Top of MATERIAL SHOWN
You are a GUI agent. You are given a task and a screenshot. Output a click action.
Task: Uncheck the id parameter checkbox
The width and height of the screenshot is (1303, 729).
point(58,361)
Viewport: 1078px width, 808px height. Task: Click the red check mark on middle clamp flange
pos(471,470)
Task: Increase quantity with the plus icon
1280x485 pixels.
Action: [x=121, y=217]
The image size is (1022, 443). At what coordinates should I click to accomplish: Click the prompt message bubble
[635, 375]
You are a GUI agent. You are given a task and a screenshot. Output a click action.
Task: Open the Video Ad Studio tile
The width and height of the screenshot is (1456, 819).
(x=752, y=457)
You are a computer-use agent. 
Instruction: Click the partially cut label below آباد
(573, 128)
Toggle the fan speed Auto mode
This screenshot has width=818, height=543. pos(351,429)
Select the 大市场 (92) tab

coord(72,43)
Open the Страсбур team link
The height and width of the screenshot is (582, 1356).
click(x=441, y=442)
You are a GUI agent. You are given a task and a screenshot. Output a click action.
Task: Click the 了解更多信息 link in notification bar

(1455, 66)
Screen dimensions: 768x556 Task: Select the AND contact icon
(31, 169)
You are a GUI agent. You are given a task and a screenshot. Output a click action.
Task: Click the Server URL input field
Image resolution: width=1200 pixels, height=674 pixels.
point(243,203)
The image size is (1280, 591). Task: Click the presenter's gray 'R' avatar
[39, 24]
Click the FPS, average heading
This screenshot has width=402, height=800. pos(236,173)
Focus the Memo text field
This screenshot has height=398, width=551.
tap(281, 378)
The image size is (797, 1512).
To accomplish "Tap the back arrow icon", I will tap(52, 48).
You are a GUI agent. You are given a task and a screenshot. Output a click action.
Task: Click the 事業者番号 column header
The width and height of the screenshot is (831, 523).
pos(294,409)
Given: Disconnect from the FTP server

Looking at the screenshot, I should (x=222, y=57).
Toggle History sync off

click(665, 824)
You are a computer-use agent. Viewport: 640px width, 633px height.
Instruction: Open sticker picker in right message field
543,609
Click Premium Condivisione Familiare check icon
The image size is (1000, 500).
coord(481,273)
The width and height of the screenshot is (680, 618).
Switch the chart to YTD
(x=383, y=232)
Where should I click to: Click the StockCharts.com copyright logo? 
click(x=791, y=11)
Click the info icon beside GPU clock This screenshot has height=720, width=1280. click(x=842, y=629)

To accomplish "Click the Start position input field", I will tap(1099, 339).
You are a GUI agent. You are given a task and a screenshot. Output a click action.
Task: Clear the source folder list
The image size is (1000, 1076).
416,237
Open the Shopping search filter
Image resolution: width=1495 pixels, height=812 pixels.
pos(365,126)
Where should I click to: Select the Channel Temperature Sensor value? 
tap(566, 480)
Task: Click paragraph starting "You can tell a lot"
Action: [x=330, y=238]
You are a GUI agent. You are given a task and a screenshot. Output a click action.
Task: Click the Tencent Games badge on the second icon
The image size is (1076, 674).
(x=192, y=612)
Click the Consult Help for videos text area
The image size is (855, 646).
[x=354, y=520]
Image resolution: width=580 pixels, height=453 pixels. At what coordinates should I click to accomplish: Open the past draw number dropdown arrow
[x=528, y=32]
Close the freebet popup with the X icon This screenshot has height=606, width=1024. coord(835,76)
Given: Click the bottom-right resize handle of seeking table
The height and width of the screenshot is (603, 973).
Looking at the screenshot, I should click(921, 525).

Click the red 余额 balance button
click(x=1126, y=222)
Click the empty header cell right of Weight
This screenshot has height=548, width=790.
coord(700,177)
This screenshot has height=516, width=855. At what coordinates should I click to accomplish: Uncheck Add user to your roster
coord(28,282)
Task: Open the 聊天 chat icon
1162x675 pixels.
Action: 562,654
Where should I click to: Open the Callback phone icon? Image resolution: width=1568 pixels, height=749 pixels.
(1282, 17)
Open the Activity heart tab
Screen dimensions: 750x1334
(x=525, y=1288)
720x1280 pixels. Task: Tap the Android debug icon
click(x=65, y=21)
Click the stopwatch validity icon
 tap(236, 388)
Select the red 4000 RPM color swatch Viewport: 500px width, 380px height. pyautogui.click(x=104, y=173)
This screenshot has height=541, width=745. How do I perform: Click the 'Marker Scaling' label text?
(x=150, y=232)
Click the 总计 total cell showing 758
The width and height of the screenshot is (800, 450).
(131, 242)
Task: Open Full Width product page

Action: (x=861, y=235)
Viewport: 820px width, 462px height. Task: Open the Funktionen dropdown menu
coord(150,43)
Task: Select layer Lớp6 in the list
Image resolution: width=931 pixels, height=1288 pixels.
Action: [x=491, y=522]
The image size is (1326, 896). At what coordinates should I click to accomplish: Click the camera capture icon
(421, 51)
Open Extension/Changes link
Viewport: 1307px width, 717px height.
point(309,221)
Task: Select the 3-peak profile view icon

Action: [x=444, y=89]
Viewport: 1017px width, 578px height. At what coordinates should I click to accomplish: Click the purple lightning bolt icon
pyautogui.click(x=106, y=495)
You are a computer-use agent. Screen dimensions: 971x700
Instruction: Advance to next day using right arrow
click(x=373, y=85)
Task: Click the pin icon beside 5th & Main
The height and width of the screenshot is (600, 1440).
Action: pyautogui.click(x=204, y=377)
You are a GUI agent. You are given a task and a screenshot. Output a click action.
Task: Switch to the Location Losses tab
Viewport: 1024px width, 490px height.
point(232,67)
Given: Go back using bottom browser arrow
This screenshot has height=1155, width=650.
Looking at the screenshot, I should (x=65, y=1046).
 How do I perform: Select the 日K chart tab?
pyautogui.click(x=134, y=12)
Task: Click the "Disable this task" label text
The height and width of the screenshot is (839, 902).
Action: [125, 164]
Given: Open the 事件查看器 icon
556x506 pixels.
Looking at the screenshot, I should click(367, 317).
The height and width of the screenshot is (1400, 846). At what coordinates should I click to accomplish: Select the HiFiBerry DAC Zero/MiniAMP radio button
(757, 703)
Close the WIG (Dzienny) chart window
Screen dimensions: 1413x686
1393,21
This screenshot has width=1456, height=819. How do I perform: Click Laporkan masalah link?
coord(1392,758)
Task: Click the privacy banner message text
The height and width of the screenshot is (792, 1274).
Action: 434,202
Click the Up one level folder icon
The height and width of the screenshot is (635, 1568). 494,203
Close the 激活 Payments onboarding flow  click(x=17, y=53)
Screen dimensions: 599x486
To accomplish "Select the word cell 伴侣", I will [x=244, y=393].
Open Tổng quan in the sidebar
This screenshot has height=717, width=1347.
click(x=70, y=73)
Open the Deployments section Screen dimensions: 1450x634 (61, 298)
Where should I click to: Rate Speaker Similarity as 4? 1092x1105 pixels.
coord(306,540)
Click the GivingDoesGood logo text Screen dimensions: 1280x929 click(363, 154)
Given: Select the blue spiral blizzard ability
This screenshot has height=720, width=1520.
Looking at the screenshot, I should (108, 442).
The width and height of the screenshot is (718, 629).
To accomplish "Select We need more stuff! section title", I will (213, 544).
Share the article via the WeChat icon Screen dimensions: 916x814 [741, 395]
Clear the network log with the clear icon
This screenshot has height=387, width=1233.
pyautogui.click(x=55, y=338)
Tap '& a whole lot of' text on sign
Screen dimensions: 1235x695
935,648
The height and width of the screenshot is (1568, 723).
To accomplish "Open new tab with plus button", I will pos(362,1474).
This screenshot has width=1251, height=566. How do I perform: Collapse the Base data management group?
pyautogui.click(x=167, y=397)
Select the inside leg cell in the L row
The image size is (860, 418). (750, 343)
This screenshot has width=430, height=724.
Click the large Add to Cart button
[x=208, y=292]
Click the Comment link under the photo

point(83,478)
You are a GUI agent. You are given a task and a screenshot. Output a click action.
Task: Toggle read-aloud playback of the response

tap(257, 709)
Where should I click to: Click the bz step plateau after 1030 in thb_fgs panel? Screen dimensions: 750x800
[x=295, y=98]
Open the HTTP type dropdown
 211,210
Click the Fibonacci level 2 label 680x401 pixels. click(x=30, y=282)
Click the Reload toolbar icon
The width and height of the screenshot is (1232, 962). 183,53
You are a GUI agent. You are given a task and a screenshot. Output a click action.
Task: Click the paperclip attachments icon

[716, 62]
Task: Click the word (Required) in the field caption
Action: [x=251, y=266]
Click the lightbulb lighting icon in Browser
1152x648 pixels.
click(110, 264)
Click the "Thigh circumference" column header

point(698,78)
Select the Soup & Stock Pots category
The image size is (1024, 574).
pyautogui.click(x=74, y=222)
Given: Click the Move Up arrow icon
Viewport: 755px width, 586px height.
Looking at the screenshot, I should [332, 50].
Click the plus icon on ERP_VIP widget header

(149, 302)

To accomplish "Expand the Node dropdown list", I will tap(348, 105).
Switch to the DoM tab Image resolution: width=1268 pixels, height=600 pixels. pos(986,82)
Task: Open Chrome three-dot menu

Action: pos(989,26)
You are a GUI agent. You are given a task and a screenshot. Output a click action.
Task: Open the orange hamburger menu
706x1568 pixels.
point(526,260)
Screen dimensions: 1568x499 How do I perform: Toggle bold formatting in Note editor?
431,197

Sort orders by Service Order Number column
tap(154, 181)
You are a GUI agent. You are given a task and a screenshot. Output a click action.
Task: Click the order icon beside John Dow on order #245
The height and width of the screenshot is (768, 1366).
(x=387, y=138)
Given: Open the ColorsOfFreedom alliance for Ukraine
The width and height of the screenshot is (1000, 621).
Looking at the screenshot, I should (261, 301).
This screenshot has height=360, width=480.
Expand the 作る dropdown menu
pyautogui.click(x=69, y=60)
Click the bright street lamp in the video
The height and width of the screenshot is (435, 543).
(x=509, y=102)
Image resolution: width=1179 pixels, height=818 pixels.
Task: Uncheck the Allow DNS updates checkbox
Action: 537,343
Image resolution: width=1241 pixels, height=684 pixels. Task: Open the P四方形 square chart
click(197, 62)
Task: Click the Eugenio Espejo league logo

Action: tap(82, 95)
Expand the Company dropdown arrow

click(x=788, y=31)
Bottom of MATERIAL SHOWN
• **WHAT IS NEEDED**: From the line containing "Given: Open the 事件查看器 icon" down to the line containing "Screen dimensions: 599x486" in the material above, reproduce every line exactly, including the two end lines.

• **EXERCISE RESPONSE**:
Given: Open the 事件查看器 icon
556x506 pixels.
Looking at the screenshot, I should click(367, 317).
The height and width of the screenshot is (1400, 846). At what coordinates should I click to accomplish: Select the HiFiBerry DAC Zero/MiniAMP radio button
(757, 703)
Close the WIG (Dzienny) chart window
Screen dimensions: 1413x686
1393,21
This screenshot has width=1456, height=819. How do I perform: Click Laporkan masalah link?
coord(1392,758)
Task: Click the privacy banner message text
The height and width of the screenshot is (792, 1274).
Action: 434,202
Click the Up one level folder icon
The height and width of the screenshot is (635, 1568). 494,203
Close the 激活 Payments onboarding flow  click(x=17, y=53)
Screen dimensions: 599x486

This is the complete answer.